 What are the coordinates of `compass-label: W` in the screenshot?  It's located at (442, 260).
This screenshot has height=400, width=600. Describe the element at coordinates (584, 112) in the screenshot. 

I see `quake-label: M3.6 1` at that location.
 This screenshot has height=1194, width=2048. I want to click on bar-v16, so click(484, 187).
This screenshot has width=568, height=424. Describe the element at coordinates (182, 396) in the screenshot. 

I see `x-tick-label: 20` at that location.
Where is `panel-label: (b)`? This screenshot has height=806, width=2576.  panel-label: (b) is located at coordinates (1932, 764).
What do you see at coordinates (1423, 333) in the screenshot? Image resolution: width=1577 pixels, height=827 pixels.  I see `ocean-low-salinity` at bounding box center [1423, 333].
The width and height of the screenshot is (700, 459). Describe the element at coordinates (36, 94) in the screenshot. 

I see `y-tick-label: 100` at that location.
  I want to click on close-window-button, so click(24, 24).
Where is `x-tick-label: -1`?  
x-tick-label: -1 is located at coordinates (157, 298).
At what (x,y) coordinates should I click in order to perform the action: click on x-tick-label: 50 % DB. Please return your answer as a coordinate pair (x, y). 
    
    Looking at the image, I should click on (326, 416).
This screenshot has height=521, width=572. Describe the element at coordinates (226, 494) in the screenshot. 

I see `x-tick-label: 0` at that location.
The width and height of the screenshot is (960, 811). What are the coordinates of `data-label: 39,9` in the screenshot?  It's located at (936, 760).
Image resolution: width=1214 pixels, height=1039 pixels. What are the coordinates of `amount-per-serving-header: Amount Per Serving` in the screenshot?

====

→ **Exercise aim**: Reproduce the listing above verbatim, every line in its original order.

→ **Your response**:
 What are the coordinates of `compass-label: W` in the screenshot?  It's located at (442, 260).
This screenshot has height=400, width=600. Describe the element at coordinates (584, 112) in the screenshot. 

I see `quake-label: M3.6 1` at that location.
 This screenshot has height=1194, width=2048. I want to click on bar-v16, so click(484, 187).
This screenshot has width=568, height=424. Describe the element at coordinates (182, 396) in the screenshot. 

I see `x-tick-label: 20` at that location.
Where is `panel-label: (b)`? This screenshot has height=806, width=2576.  panel-label: (b) is located at coordinates (1932, 764).
What do you see at coordinates (1423, 333) in the screenshot? Image resolution: width=1577 pixels, height=827 pixels.  I see `ocean-low-salinity` at bounding box center [1423, 333].
The width and height of the screenshot is (700, 459). Describe the element at coordinates (36, 94) in the screenshot. 

I see `y-tick-label: 100` at that location.
  I want to click on close-window-button, so click(24, 24).
Where is `x-tick-label: -1`?  
x-tick-label: -1 is located at coordinates (157, 298).
At what (x,y) coordinates should I click in order to perform the action: click on x-tick-label: 50 % DB. Please return your answer as a coordinate pair (x, y). 
    
    Looking at the image, I should click on (326, 416).
This screenshot has height=521, width=572. Describe the element at coordinates (226, 494) in the screenshot. 

I see `x-tick-label: 0` at that location.
The width and height of the screenshot is (960, 811). What are the coordinates of `data-label: 39,9` in the screenshot?  It's located at (936, 760).
Image resolution: width=1214 pixels, height=1039 pixels. What are the coordinates of `amount-per-serving-header: Amount Per Serving` in the screenshot?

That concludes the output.